Les problèmes au travail peuvent sembler manifestement injustes pour certains, mais pas pour d’autres. En effet, le contrôle exercé par le patron sur l’embauche, la discipline et le licenciement, la définition de la politique du lieu de travail et le déroulement quotidien des opérations lui donne un avantage considérable pour cajoler, persuader, rationaliser et faire pression sur les travailleur·euses pour qu’ils et elles voient les choses à sa façon. Les relations entre les travailleur·euses et les patrons sont sous-tendues par une dynamique de pouvoir très inégale.
L’influence politique des patrons sur leur lieu de travail est donc constante et relativement universelle. Mais la manière dont les patrons sont socialement liés au lieu de travail est, elle, très variable. Certains patrons essaient de se faire bien voir et d’être amicaux avec tout le monde, tandis que d’autres patrons adoptent un comportement plus détaché, voire agressif. Mais quelle que soit la stratégie sociale utilisée par le patron, elle s’inscrit dans le contexte de la structure politique du lieu de travail.
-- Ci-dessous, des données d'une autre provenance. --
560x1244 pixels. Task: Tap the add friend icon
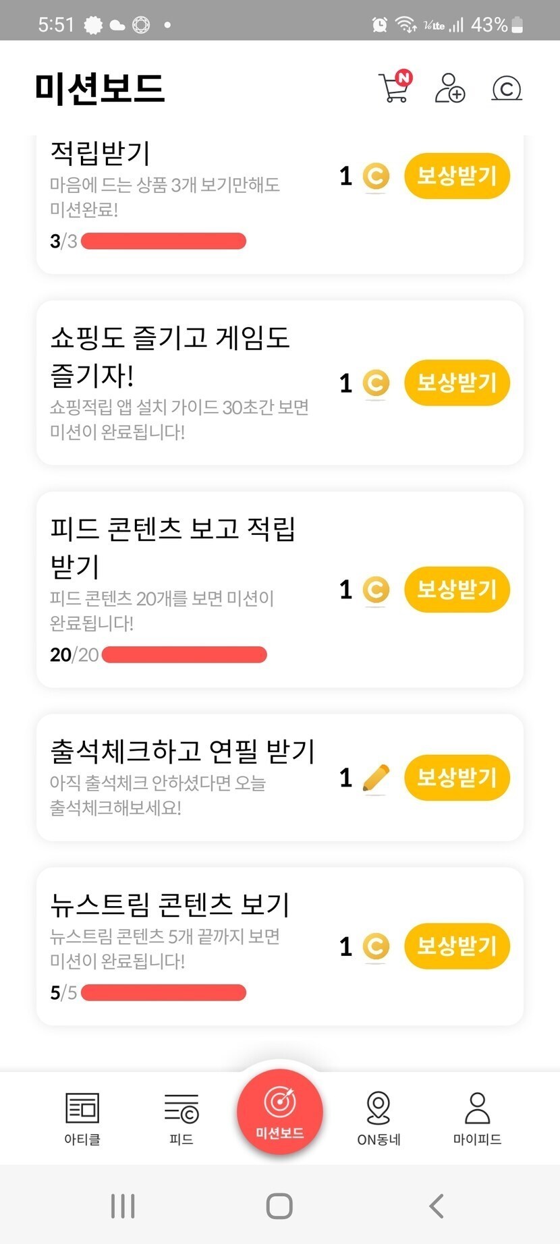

En somme, la politique managériale de domination est partout la même. L’idée politique est bien de diriger et de justifier les inégalités d’une quelconque manière. Par contre, la manière dont le management va se socialiser à ses subalternes va être variable. Dans tous les cas la socialisation va être utilisée par le management pour le but politique de direction et de justification des inégalités. [NDT]
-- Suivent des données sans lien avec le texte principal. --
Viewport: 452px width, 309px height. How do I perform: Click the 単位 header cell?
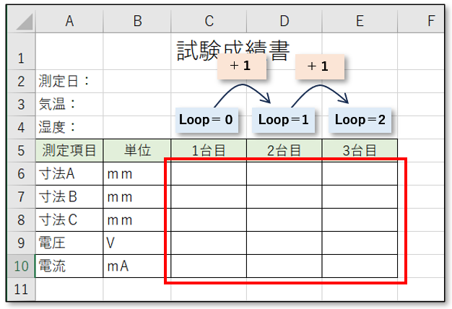(x=137, y=151)
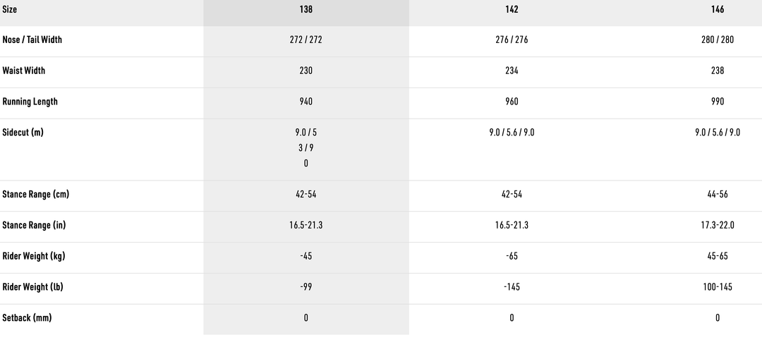Select the 138 size column header
762x340 pixels.
click(x=306, y=9)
Comment les organisateur·ices se situent par rapport au politique et au social
La clé pour changer l’équilibre du pouvoir sur le lieu de travail est de le re-politiser. À un niveau abstrait, cela revient à clarifier les divisions de classe au travail, entre ceux qui donnent des ordres et celleux qui en reçoivent, entre celleux qui font le travail qui produit le profit et ceux qui s’emparent de ce profit, entre ceux qui ont de bonnes conditions de travail et celleux qui en ont de mauvaises.
Le plus souvent, cependant, l’énonciation de principes abstraits à des collègues de travail n’aura pas l’effet escompté, car il existe un fossé entre les principes abstraits et les expériences concrètes des travailleur·euses. Afin de politiser le lieu de travail, nous serons plus efficaces si nous trouvons des moyens de parler de ce qui se passe spécifiquement au travail et de l’effet concret que cela a sur vous et vos collègues.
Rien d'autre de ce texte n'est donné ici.